Output every record below precisely as it is written.
= = = =
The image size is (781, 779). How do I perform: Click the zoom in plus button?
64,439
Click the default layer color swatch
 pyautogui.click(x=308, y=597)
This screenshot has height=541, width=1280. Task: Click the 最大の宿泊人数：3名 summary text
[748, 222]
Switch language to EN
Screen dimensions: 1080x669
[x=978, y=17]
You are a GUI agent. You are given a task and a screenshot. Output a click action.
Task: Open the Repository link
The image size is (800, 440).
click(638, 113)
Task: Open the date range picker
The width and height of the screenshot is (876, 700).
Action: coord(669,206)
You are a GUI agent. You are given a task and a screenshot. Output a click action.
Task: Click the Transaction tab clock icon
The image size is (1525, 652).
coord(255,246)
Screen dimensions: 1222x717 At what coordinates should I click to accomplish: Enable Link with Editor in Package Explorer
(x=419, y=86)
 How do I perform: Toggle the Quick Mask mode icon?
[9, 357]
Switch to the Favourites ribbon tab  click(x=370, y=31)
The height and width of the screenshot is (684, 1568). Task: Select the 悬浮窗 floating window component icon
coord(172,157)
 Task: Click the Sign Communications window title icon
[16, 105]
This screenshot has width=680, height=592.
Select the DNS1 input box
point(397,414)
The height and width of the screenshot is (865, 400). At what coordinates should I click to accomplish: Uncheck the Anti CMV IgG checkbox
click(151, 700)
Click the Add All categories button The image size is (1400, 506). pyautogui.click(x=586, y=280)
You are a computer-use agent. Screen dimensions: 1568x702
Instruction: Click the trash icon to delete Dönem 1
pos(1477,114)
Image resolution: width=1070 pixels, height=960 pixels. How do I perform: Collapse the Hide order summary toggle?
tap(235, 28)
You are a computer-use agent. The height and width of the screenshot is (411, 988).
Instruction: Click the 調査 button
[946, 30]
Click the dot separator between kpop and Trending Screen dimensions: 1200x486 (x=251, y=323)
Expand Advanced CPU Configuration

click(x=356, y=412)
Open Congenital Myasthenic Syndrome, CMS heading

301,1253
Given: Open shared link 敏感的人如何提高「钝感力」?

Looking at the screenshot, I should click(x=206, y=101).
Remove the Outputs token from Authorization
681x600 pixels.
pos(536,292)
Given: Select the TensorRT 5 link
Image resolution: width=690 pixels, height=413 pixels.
= = = =
• _Answer box_
The image size is (781, 779). How do I perform: Click the zoom in plus button?
64,439
Click the default layer color swatch
 pyautogui.click(x=308, y=597)
This screenshot has height=541, width=1280. Task: Click the 最大の宿泊人数：3名 summary text
[748, 222]
Switch language to EN
Screen dimensions: 1080x669
[x=978, y=17]
You are a GUI agent. You are given a task and a screenshot. Output a click action.
Task: Open the Repository link
The image size is (800, 440).
click(638, 113)
Task: Open the date range picker
The width and height of the screenshot is (876, 700).
Action: coord(669,206)
You are a GUI agent. You are given a task and a screenshot. Output a click action.
Task: Click the Transaction tab clock icon
The image size is (1525, 652).
coord(255,246)
Screen dimensions: 1222x717 At what coordinates should I click to accomplish: Enable Link with Editor in Package Explorer
(x=419, y=86)
 How do I perform: Toggle the Quick Mask mode icon?
[9, 357]
Switch to the Favourites ribbon tab  click(x=370, y=31)
The height and width of the screenshot is (684, 1568). Task: Select the 悬浮窗 floating window component icon
coord(172,157)
 Task: Click the Sign Communications window title icon
[16, 105]
This screenshot has width=680, height=592.
Select the DNS1 input box
point(397,414)
The height and width of the screenshot is (865, 400). At what coordinates should I click to accomplish: Uncheck the Anti CMV IgG checkbox
click(151, 700)
Click the Add All categories button The image size is (1400, 506). pyautogui.click(x=586, y=280)
You are a computer-use agent. Screen dimensions: 1568x702
Instruction: Click the trash icon to delete Dönem 1
pos(1477,114)
Image resolution: width=1070 pixels, height=960 pixels. How do I perform: Collapse the Hide order summary toggle?
tap(235, 28)
You are a computer-use agent. The height and width of the screenshot is (411, 988).
Instruction: Click the 調査 button
[946, 30]
Click the dot separator between kpop and Trending Screen dimensions: 1200x486 (x=251, y=323)
Expand Advanced CPU Configuration

click(x=356, y=412)
Open Congenital Myasthenic Syndrome, CMS heading

301,1253
Given: Open shared link 敏感的人如何提高「钝感力」?

Looking at the screenshot, I should click(x=206, y=101).
Remove the Outputs token from Authorization
681x600 pixels.
pos(536,292)
Given: Select the TensorRT 5 link
Image resolution: width=690 pixels, height=413 pixels.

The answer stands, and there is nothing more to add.